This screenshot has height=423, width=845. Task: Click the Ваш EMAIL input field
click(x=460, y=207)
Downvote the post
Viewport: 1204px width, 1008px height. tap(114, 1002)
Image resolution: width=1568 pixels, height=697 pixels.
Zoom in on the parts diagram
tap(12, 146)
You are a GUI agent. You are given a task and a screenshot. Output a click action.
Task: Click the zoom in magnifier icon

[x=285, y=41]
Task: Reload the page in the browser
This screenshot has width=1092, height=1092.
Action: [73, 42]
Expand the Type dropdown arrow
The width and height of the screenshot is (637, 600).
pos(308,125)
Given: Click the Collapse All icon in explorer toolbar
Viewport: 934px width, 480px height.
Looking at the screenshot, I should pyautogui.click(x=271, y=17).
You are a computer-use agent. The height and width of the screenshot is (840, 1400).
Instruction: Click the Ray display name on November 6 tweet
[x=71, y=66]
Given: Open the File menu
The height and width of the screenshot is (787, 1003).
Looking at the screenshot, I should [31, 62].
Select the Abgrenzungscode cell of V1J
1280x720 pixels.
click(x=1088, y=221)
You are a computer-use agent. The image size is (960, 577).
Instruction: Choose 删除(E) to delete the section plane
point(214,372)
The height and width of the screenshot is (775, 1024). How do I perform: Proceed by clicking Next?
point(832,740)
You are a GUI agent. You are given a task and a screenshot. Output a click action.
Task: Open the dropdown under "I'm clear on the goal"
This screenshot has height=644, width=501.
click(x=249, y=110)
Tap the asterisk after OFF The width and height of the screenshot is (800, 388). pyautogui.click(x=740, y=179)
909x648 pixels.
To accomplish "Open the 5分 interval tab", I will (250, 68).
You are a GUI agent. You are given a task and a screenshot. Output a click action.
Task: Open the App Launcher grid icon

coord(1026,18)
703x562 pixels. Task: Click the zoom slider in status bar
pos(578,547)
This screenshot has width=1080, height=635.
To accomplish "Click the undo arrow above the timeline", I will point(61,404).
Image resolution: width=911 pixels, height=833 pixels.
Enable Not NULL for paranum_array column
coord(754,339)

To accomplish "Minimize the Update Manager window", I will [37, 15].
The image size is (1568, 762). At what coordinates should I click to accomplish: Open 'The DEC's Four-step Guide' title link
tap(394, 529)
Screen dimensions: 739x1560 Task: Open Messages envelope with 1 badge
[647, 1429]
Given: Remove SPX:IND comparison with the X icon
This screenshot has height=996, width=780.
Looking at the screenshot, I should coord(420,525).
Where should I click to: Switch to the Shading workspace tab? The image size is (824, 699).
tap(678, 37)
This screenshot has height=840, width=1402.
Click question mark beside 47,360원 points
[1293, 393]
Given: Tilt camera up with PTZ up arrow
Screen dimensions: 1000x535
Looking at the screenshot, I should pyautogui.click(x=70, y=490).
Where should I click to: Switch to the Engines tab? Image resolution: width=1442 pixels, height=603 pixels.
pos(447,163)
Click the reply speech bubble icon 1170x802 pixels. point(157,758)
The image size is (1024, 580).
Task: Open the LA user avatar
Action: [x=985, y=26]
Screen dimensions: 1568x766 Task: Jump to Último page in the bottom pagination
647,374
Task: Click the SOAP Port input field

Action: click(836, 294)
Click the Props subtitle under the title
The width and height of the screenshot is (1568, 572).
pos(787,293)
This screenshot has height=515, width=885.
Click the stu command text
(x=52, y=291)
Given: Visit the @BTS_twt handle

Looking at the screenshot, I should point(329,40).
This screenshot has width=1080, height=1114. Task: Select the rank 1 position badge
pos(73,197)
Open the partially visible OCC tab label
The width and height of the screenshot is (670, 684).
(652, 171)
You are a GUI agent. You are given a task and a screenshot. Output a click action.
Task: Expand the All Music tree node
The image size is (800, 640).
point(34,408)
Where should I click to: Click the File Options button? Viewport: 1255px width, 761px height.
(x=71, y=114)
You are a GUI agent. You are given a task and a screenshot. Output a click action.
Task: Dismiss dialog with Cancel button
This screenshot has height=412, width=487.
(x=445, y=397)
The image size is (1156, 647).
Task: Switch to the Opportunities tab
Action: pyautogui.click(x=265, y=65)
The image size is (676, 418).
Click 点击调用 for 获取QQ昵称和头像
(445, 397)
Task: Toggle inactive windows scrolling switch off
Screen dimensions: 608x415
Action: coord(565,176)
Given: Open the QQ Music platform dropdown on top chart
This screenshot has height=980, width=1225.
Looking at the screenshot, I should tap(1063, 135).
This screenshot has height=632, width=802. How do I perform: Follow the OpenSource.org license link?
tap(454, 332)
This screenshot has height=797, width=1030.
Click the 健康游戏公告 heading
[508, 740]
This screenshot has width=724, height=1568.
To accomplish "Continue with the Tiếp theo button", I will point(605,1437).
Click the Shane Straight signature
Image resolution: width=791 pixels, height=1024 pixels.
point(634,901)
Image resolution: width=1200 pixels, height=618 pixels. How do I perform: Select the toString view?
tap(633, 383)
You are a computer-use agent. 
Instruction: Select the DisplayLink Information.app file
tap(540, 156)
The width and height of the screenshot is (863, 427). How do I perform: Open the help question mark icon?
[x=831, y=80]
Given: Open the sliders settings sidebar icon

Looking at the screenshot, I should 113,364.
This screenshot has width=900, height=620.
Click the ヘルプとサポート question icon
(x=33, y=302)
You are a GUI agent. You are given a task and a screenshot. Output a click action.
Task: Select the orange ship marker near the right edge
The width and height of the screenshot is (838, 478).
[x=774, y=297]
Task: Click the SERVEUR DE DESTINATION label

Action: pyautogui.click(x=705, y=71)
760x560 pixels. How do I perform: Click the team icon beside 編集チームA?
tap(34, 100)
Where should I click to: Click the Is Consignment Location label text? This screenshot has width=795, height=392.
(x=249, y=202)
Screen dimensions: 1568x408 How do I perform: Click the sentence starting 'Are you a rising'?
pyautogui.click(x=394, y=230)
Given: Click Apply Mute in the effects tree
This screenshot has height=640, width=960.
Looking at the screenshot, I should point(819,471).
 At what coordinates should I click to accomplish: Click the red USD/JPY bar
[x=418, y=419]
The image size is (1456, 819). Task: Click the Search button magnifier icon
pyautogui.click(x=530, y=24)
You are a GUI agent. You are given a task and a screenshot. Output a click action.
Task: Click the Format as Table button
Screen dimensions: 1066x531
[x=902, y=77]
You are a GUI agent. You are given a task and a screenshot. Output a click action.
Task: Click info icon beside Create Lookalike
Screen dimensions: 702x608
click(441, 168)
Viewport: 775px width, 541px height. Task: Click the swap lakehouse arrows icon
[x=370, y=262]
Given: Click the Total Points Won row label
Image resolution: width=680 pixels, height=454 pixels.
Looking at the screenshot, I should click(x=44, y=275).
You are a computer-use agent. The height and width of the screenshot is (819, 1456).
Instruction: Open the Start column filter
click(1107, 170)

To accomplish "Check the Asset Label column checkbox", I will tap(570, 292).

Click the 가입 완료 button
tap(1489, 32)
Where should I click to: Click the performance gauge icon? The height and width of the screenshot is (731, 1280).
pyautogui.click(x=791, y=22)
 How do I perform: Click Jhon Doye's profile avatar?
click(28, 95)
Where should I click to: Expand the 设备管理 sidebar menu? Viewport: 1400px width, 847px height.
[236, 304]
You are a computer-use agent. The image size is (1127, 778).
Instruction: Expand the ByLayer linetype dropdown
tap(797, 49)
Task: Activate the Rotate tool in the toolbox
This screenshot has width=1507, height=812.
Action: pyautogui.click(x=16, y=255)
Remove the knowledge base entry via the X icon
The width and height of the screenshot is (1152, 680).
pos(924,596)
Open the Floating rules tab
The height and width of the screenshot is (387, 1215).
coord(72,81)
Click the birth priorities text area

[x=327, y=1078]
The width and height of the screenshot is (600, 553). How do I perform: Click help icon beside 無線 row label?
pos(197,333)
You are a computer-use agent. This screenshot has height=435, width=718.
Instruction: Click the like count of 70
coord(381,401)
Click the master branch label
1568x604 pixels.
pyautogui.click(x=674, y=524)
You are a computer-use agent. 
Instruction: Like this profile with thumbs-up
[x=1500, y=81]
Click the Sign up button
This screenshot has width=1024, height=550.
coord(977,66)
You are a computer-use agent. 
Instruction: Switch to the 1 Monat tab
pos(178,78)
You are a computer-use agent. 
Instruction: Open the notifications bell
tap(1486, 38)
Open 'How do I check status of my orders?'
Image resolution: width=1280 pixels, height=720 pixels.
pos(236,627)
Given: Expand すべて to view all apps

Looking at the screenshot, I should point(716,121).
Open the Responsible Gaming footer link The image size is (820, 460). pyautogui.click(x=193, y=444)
------------------------------
The lines above that hold the word "Music" should be found and copied out.

* SOLUTION FOR THIS EXERCISE:
Task: Expand the All Music tree node
Given: Open the QQ Music platform dropdown on top chart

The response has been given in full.